From the line with "Click the Sponsor NanaZip button" through the line with "Task: Select the", repeat the entries verbatim, both end lines included, and add nothing.

#### Material supplied

- - - -

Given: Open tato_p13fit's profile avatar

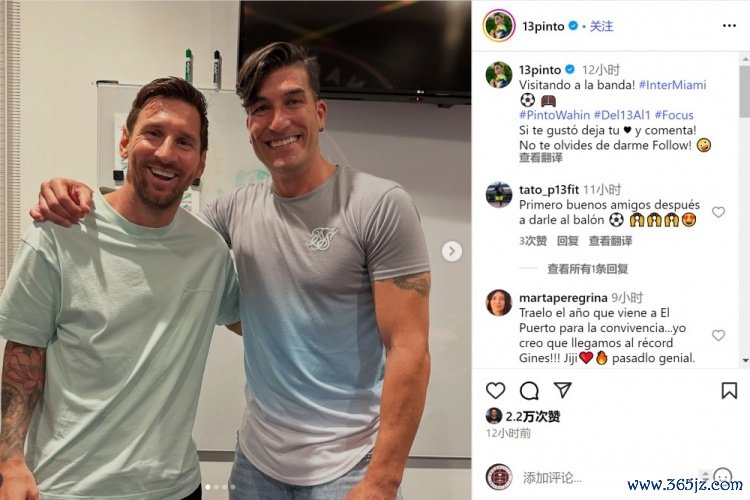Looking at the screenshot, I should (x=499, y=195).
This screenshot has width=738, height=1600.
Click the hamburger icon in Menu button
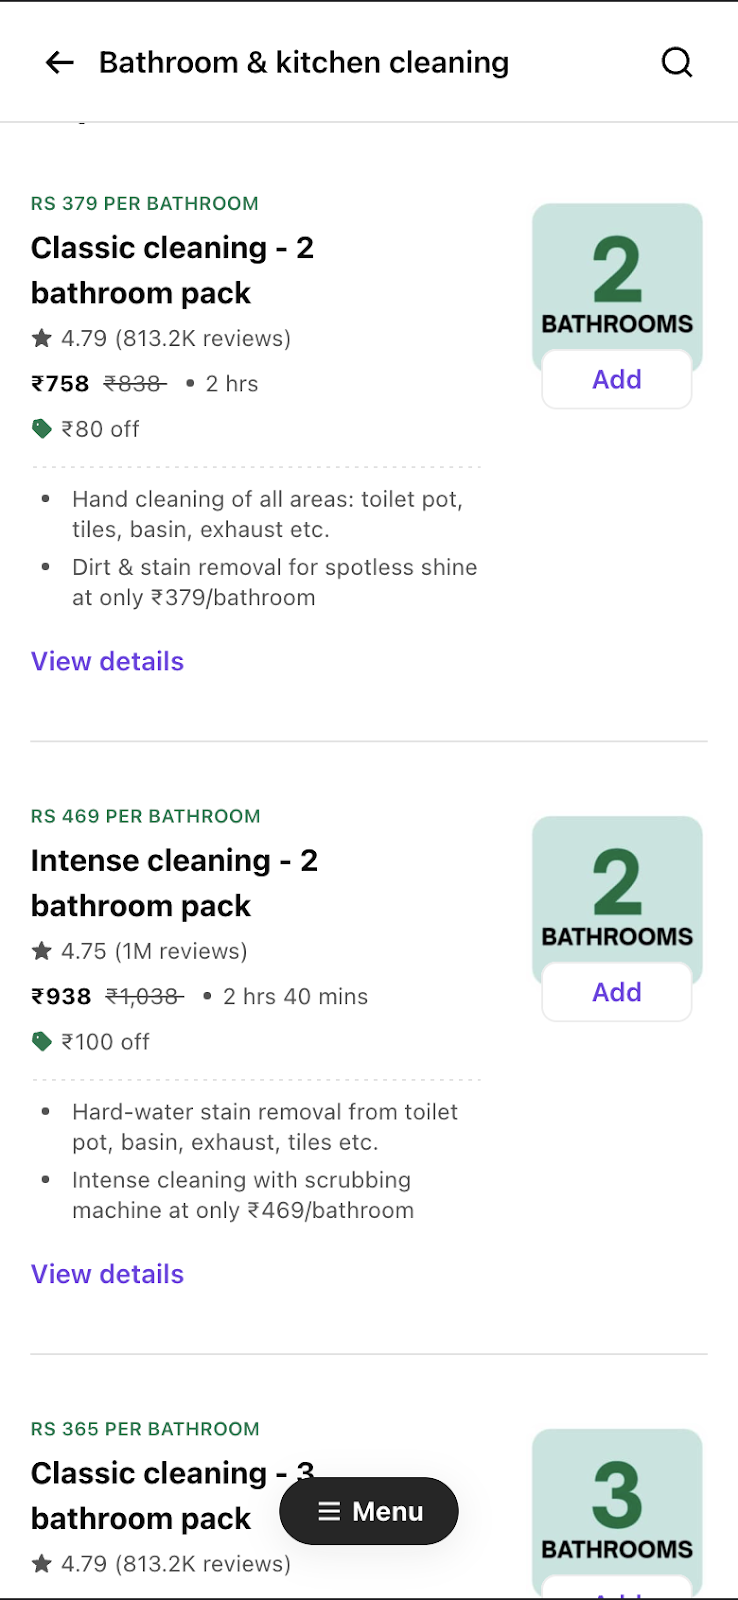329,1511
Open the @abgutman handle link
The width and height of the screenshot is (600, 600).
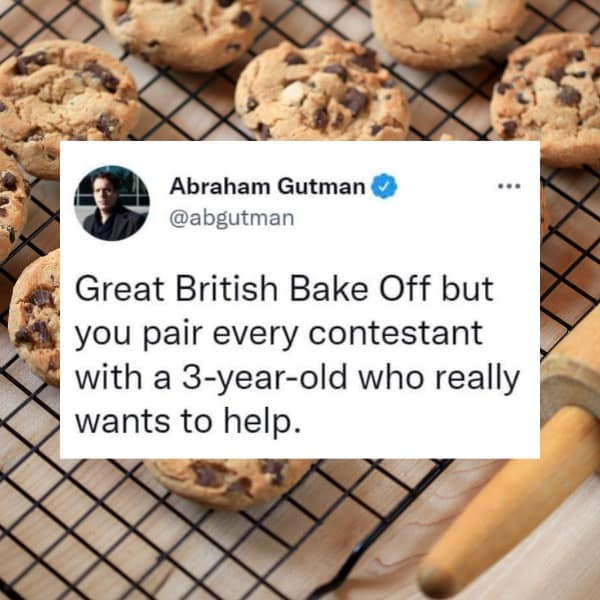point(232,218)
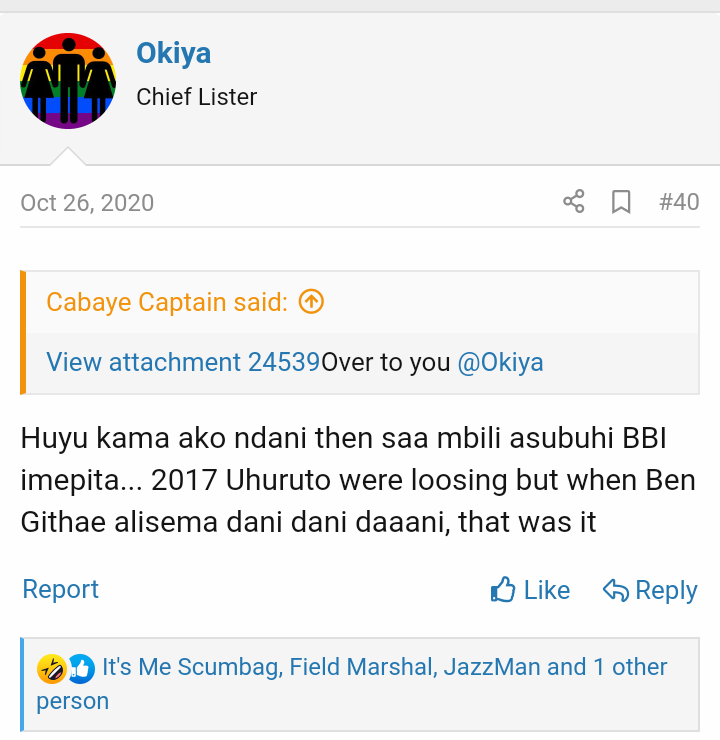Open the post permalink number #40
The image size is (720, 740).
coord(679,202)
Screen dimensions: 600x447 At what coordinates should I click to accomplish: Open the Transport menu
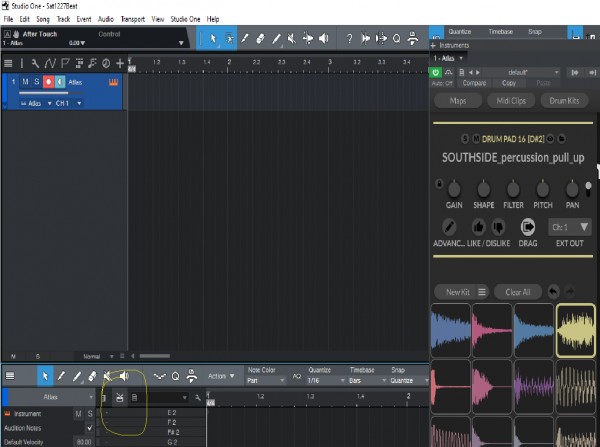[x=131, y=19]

- - - -

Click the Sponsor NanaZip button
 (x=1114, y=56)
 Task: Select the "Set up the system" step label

- - - -

#### Response to this exercise
Click the Sponsor NanaZip button
 (x=1114, y=56)
 Task: Select the "Set up the system" step label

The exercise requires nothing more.